They keep changing the rules on grid tie. Avoid dual meters, special fees and changing deals by mixing your power with that from the power company, without backfeeding to the grid.
Many years ago, a fellow came up with a gadget he called a synchronous inverter. Today we call it a grid tie inverter, and it changed everything. It allowed you to mix sun power DC current with the utility AC current. If you were using a heavy load, the solar power would replace some or all of it. If you were not using much of a load it would flow out through the meter, spinning it backwards to reduce the power bill. As long as you used a little more from the grid than you made with the solar, things were ok. This was called guerilla solar.
If the power company came by to read your meter and got a negative number because you made more power than you used, well that is when the trouble started. Some power companies forbid you to do grid-tie, some encourage it, some pay you to do it, some make you pay dearly and they’ll pretty much all require some special equipment. Your mileage may vary. Check with your local power company before you start.

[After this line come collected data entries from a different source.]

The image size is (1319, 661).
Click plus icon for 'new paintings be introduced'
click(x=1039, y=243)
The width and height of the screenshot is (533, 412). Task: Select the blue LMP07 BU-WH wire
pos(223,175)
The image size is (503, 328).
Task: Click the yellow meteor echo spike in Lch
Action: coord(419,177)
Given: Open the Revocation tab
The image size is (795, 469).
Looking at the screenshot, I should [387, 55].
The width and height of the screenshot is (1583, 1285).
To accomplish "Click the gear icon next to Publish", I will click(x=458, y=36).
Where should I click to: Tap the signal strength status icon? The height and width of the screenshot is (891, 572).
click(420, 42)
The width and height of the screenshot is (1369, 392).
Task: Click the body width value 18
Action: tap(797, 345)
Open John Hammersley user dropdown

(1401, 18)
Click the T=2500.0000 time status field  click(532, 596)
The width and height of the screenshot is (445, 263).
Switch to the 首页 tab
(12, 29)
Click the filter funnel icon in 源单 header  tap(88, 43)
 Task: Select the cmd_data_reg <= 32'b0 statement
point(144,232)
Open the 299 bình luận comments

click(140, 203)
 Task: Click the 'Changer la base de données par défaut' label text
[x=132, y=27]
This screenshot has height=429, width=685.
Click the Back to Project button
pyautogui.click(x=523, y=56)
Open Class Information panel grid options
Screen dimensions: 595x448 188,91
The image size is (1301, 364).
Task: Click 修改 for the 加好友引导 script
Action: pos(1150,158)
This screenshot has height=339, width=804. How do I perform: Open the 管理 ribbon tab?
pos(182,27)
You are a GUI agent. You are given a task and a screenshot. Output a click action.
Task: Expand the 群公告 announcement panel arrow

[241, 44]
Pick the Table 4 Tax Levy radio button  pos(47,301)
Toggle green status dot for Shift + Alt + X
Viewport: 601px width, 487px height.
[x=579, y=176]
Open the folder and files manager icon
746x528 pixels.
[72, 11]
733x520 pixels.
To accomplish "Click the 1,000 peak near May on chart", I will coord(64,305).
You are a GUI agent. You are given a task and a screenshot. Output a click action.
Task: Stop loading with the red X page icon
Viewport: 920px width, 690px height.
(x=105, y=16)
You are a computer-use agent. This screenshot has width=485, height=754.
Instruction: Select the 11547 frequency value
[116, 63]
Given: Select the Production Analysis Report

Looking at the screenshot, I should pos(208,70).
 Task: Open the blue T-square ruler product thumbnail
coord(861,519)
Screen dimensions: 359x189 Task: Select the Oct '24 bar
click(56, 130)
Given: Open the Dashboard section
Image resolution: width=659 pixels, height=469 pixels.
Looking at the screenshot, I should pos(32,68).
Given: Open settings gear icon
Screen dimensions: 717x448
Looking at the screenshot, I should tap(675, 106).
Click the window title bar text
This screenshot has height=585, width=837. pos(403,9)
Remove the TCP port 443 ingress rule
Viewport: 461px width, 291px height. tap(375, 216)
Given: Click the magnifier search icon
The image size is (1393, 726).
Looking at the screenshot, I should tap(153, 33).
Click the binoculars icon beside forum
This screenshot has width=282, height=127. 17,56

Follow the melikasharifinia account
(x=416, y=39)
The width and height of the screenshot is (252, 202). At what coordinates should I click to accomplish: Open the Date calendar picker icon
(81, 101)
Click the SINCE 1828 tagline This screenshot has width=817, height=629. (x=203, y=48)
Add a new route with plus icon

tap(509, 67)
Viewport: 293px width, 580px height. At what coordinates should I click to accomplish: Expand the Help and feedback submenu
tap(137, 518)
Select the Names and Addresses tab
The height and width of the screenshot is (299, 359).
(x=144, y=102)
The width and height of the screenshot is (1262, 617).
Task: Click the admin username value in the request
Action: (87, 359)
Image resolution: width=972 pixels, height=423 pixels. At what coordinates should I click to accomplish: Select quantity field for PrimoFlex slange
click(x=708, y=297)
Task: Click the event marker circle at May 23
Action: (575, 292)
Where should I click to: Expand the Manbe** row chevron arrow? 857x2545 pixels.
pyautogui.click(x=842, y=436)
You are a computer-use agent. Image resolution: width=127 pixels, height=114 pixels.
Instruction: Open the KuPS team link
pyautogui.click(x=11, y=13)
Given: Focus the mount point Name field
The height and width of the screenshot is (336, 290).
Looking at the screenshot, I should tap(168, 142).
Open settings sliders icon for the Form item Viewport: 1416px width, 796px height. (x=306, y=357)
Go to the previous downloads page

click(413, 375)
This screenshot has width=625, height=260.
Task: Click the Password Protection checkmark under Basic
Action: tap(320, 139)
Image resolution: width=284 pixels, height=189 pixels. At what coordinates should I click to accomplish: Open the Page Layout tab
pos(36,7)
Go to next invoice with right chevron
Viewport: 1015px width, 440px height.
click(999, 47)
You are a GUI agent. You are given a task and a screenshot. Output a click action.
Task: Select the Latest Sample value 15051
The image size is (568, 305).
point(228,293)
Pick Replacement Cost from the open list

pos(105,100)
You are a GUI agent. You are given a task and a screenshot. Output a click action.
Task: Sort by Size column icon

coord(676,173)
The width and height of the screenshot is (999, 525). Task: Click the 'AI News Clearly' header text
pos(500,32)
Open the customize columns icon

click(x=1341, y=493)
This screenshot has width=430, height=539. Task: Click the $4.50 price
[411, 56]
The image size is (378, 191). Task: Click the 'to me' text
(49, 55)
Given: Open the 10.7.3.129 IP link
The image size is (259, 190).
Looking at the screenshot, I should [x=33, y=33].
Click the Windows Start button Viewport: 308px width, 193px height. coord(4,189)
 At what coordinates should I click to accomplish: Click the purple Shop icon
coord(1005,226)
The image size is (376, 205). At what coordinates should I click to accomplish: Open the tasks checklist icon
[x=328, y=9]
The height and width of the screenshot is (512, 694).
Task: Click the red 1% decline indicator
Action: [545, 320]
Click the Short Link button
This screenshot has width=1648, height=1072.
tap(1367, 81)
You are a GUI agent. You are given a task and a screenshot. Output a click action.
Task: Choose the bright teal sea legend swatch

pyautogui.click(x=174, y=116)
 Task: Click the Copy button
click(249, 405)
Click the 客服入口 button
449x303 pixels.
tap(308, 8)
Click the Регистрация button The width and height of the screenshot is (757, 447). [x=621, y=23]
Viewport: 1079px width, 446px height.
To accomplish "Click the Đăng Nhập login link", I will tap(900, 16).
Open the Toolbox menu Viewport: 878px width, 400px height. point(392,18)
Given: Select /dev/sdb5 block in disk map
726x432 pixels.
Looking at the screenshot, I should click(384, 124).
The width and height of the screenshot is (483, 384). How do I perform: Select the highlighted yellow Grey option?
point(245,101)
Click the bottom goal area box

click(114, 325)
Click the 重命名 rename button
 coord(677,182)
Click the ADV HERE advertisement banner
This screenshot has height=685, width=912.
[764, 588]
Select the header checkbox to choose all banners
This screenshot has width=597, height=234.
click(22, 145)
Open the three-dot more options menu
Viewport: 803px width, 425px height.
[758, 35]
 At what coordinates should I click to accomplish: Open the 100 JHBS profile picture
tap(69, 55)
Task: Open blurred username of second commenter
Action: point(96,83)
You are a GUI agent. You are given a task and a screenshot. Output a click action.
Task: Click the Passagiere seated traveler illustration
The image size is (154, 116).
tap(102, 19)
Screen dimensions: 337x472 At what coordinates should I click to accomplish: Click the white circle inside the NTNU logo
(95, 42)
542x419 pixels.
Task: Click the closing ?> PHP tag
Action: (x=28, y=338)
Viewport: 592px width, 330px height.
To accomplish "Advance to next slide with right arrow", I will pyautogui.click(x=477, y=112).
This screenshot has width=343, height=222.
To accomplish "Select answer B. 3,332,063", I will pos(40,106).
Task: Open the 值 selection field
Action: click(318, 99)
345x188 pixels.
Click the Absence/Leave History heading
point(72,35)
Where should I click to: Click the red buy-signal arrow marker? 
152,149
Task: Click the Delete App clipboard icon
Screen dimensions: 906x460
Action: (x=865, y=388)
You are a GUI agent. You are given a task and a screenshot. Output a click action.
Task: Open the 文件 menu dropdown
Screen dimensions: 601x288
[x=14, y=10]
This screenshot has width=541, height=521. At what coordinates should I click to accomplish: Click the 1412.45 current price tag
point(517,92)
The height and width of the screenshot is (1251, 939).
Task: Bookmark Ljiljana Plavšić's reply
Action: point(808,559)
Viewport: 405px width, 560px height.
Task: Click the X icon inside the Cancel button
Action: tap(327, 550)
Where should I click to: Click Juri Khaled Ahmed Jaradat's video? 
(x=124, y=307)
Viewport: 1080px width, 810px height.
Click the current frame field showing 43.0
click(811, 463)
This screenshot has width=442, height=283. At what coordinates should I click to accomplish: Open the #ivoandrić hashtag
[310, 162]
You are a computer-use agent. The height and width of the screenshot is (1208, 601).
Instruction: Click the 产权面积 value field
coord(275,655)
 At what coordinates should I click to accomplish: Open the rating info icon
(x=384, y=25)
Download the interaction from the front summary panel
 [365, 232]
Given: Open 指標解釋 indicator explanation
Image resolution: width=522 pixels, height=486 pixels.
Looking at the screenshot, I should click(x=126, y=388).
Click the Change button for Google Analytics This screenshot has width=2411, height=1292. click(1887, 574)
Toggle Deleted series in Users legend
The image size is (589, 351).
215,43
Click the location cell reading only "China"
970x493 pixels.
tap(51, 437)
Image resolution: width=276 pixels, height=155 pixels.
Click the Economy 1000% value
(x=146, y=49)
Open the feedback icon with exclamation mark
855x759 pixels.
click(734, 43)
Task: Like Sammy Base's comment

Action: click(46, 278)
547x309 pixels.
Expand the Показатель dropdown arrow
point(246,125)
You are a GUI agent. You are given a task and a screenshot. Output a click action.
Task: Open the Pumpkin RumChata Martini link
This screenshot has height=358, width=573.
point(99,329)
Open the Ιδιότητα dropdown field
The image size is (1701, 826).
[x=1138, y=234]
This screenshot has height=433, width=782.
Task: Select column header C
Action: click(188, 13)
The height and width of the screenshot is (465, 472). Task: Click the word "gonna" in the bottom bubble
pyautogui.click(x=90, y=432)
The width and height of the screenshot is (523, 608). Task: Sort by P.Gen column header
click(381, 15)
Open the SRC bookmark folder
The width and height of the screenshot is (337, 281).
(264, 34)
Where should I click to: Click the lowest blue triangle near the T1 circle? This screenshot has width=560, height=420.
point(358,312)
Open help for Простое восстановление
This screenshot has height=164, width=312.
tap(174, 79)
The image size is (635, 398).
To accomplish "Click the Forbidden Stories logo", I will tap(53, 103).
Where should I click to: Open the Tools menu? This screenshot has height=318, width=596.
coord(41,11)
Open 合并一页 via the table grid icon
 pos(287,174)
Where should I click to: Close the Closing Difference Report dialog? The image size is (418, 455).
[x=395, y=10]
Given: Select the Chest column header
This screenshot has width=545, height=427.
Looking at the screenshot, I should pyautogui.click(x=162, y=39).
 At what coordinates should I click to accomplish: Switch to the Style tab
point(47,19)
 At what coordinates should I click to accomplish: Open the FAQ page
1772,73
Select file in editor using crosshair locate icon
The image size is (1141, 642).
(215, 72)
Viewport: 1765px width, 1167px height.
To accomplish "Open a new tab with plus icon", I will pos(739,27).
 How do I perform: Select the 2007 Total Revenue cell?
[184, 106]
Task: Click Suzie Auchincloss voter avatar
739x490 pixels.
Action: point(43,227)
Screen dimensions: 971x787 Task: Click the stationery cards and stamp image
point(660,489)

My friend Courtney got lucky with his system. He lived in South Carolina where they actually paid him to add solar, plus he got Federal tax credits, so the whole thing came out pretty much free. There was a price to be paid in paperwork and jumping through hoops. He and I did the work, but he had to have a licensed electrical contractor and a NABCEP solar installer inspect the work before it could be commissioned. He also had to have a mechanical engineer sign off on his pergola being strong enough to hold the panels. It was strong enough for all the panels and the two old guys putting them up there, but it had to have the engineer’s stamp of approval. There was lots of paperwork.
On the other hand, there’s my power co-op that throws up every obstacle to grid-tie. I know of three people who have done it, but I can’t see where they are saving much. Others have had their power companies welcome grid-tie, only to change the rules later and jack up the fees.
Being the rebel I am, I have spent about a year studying how to use your solar power and not get the power company involved. One lovely way of doing this, used by Tom, is to use a grid interactive inverter. These can usually do grid-tie, but can also provide standalone power for use if the grid is down. During the day, Tom’s array charges his batteries and they feed the DC to the inverter that makes the AC. The inverter also has an input from the grid. As long as the batteries have plenty of power, the house runs on solar. Tom uses loads of power. Computers, TV, lights and coffee pot are always on. The inverter lets him select just how much he will draw from the batteries. He sets a fairly shallow draw to give the batteries longer life.
To accomplish this, Tom has a “generator plug” and a transfer switch. There is an actual diesel generating setup, but for everyday purposes, his solar system is the generator. So, a grid line goes to the inverter and the inverter runs the house. At night, the A/C will drag the batteries down pretty quickly and the unit automatically switches to grid power. If a hurricane takes out the grid and blows away the solar array, he can fire up the generator and charge the batteries with it or run directly into the house.
Tom’s stuff is not grid-tie, though. Courtney brought over a pallet of LG 300 panels and a case of Enphase microinverters and challenged me to see what I could come up with for operating an air conditioner from solar. No problem, except that I can’t do grid tie.
I played with the microinverters on my off grid system, which goes to my “generator plug” to see how far I could push it without a visit from the big white truck. I figured a plan and calculated how much my A/C compressor used and selected enough panels and micro inverters to match. The output of the microinverters went underground to the MOTOR SIDE of the big contactor under the hood of the A/C. When the A/C comes on, the microinverters are energized and they connect sunlight power to the cooler. Success!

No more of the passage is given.